**Data to process**
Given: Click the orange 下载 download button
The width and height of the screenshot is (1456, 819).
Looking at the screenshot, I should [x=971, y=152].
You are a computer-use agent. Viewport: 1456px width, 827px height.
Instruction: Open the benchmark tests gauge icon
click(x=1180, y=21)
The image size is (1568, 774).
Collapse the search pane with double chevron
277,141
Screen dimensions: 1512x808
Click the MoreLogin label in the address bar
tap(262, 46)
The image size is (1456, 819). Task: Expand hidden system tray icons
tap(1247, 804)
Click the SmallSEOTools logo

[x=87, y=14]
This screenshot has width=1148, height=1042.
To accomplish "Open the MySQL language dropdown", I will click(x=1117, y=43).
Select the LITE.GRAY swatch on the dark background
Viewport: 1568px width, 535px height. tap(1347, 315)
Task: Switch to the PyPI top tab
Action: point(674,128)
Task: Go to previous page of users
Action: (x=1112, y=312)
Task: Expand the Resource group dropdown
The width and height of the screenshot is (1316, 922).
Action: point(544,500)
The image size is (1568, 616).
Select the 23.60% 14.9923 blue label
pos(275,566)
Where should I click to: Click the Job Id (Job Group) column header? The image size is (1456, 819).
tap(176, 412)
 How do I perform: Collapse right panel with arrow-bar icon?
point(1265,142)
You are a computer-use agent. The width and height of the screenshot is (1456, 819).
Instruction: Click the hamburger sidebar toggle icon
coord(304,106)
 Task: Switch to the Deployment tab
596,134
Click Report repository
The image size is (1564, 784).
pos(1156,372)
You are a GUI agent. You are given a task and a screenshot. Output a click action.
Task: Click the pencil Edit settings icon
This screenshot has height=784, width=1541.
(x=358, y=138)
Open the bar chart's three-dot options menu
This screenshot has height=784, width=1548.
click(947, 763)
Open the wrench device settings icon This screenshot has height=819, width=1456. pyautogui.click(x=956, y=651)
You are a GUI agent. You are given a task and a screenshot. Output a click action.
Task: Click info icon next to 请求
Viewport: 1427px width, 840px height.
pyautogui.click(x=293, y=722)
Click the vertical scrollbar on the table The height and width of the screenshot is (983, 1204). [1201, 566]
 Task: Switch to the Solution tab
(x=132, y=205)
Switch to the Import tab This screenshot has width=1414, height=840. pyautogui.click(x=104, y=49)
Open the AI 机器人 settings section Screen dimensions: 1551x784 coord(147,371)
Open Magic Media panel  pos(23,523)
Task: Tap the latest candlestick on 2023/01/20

**What you have to do**
Exactly and only the lines from the line containing "Task: Switch to the Solution tab" through the final line of the records above must be returned.

**Expected answer**
 Task: Switch to the Solution tab
(x=132, y=205)
Switch to the Import tab This screenshot has width=1414, height=840. pyautogui.click(x=104, y=49)
Open the AI 机器人 settings section Screen dimensions: 1551x784 coord(147,371)
Open Magic Media panel  pos(23,523)
Task: Tap the latest candlestick on 2023/01/20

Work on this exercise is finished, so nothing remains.